• [RECORDS FOR THIS TASK]
────────

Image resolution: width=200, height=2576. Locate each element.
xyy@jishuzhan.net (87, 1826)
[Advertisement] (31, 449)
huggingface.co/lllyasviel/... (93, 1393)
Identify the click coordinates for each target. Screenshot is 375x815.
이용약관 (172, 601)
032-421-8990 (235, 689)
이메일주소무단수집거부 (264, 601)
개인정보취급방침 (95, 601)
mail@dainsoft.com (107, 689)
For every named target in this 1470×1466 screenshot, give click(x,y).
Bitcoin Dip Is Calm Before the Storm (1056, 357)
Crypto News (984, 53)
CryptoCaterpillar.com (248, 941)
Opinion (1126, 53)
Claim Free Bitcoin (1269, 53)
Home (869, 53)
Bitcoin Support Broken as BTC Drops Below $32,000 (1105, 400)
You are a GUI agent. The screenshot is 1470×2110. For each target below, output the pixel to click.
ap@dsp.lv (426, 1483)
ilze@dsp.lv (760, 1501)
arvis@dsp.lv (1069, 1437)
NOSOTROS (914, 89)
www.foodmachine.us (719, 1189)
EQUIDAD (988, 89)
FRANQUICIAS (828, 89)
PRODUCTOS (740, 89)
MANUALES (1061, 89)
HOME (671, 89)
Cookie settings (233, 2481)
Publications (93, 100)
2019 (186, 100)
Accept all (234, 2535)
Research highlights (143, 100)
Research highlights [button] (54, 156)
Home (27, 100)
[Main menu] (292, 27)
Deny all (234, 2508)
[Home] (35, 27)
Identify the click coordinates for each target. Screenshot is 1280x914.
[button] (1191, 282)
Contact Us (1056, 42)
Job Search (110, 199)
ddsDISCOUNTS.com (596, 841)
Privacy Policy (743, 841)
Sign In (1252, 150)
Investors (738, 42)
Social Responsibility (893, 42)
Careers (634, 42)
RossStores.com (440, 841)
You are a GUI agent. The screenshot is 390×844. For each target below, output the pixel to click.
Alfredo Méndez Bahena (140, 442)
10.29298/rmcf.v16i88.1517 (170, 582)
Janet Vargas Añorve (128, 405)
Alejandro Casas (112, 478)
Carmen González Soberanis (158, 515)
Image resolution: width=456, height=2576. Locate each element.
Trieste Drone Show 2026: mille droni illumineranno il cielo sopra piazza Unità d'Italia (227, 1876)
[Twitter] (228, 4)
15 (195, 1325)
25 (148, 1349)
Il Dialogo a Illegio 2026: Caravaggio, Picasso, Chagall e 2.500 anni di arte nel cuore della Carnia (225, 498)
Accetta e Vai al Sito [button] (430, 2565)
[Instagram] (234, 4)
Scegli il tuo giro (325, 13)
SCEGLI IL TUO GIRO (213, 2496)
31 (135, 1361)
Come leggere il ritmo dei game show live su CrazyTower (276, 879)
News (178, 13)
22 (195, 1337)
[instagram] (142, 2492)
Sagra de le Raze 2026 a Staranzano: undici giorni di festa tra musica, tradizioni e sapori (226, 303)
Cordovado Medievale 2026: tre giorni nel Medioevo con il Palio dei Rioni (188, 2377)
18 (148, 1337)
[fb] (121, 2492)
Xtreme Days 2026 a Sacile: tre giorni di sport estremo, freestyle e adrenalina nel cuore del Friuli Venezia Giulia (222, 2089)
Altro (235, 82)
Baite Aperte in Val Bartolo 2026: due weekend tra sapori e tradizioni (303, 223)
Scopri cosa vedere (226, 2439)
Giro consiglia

────────

• [WHAT IS EXPECTED] Reproduce all of the records precisely. No word may differ.

• [ANSWER TO THE PROBLEM]
Image resolution: width=200, height=2576. Locate each element.
xyy@jishuzhan.net (87, 1826)
[Advertisement] (31, 449)
huggingface.co/lllyasviel/... (93, 1393)
Identify the click coordinates for each target. Screenshot is 375x815.
이용약관 (172, 601)
032-421-8990 (235, 689)
이메일주소무단수집거부 (264, 601)
개인정보취급방침 (95, 601)
mail@dainsoft.com (107, 689)
For every named target in this 1470×1466 screenshot, give click(x,y).
Bitcoin Dip Is Calm Before the Storm (1056, 357)
Crypto News (984, 53)
CryptoCaterpillar.com (248, 941)
Opinion (1126, 53)
Claim Free Bitcoin (1269, 53)
Home (869, 53)
Bitcoin Support Broken as BTC Drops Below $32,000 (1105, 400)
You are a GUI agent. The screenshot is 1470×2110. For each target below, output the pixel to click.
ap@dsp.lv (426, 1483)
ilze@dsp.lv (760, 1501)
arvis@dsp.lv (1069, 1437)
NOSOTROS (914, 89)
www.foodmachine.us (719, 1189)
EQUIDAD (988, 89)
FRANQUICIAS (828, 89)
PRODUCTOS (740, 89)
MANUALES (1061, 89)
HOME (671, 89)
Cookie settings (233, 2481)
Publications (93, 100)
2019 (186, 100)
Accept all (234, 2535)
Research highlights (143, 100)
Research highlights [button] (54, 156)
Home (27, 100)
[Main menu] (292, 27)
Deny all (234, 2508)
[Home] (35, 27)
Identify the click coordinates for each target. Screenshot is 1280x914.
[button] (1191, 282)
Contact Us (1056, 42)
Job Search (110, 199)
ddsDISCOUNTS.com (596, 841)
Privacy Policy (743, 841)
Sign In (1252, 150)
Investors (738, 42)
Social Responsibility (893, 42)
Careers (634, 42)
RossStores.com (440, 841)
You are a GUI agent. The screenshot is 390×844. For each target below, output the pixel to click.
Alfredo Méndez Bahena (140, 442)
10.29298/rmcf.v16i88.1517 (170, 582)
Janet Vargas Añorve (128, 405)
Alejandro Casas (112, 478)
Carmen González Soberanis (158, 515)
Image resolution: width=456, height=2576. Locate each element.
Trieste Drone Show 2026: mille droni illumineranno il cielo sopra piazza Unità d'Italia (227, 1876)
[Twitter] (228, 4)
15 (195, 1325)
25 (148, 1349)
Il Dialogo a Illegio 2026: Caravaggio, Picasso, Chagall e 2.500 anni di arte nel cuore della Carnia (225, 498)
Accetta e Vai al Sito [button] (430, 2565)
[Instagram] (234, 4)
Scegli il tuo giro (325, 13)
SCEGLI IL TUO GIRO (213, 2496)
31 (135, 1361)
Come leggere il ritmo dei game show live su CrazyTower (276, 879)
News (178, 13)
22 (195, 1337)
[instagram] (142, 2492)
Sagra de le Raze 2026 a Staranzano: undici giorni di festa tra musica, tradizioni e sapori (226, 303)
Cordovado Medievale 2026: tre giorni nel Medioevo con il Palio dei Rioni (188, 2377)
18 (148, 1337)
[fb] (121, 2492)
Xtreme Days 2026 a Sacile: tre giorni di sport estremo, freestyle e adrenalina nel cuore del Friuli Venezia Giulia (222, 2089)
Altro (235, 82)
Baite Aperte in Val Bartolo 2026: due weekend tra sapori e tradizioni (303, 223)
Scopri cosa vedere (226, 2439)
Giro consiglia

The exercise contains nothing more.